(Stored dataset items)
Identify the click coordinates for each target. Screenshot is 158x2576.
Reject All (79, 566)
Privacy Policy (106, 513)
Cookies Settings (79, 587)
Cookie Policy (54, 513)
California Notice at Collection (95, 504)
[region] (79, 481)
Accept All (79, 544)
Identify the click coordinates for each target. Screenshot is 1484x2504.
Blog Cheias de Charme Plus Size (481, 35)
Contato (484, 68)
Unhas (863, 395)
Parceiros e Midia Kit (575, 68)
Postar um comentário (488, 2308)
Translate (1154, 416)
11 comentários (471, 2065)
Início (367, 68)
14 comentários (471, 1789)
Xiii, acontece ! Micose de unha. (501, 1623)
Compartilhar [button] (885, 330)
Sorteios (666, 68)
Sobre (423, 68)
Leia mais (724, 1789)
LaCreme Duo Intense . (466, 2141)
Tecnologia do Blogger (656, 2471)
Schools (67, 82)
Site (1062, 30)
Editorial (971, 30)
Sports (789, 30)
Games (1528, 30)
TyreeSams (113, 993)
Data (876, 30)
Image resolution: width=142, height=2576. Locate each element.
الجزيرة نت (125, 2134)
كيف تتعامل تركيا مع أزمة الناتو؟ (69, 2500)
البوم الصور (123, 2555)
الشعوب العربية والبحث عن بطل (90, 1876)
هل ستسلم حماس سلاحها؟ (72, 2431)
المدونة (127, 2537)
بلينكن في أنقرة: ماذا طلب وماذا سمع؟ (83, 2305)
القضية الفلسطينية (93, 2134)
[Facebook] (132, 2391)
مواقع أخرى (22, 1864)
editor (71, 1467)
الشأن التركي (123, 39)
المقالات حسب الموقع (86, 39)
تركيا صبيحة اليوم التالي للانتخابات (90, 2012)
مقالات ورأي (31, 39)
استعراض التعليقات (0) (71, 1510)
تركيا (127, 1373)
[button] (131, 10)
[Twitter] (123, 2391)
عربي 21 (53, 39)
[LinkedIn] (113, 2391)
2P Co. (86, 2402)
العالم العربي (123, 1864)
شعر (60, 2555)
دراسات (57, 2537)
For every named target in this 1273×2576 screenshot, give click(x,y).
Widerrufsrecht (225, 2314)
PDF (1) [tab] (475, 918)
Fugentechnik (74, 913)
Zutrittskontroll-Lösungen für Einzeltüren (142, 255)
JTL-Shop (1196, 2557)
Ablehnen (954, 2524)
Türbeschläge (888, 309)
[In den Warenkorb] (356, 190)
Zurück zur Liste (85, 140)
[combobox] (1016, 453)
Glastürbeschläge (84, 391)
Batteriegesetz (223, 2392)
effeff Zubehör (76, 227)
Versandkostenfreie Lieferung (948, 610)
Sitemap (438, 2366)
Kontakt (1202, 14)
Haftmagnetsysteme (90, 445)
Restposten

• **WHAT THE TASK REQUIRES**: Your task is to gather all lines from the entries above that hold the word "each".

• **ANSWER BOX**:
Identify the click coordinates for each target. Screenshot is 158x2576.
Identify the click coordinates for each target. Screenshot is 1484x2504.
Image resolution: width=142, height=2576. Locate each element.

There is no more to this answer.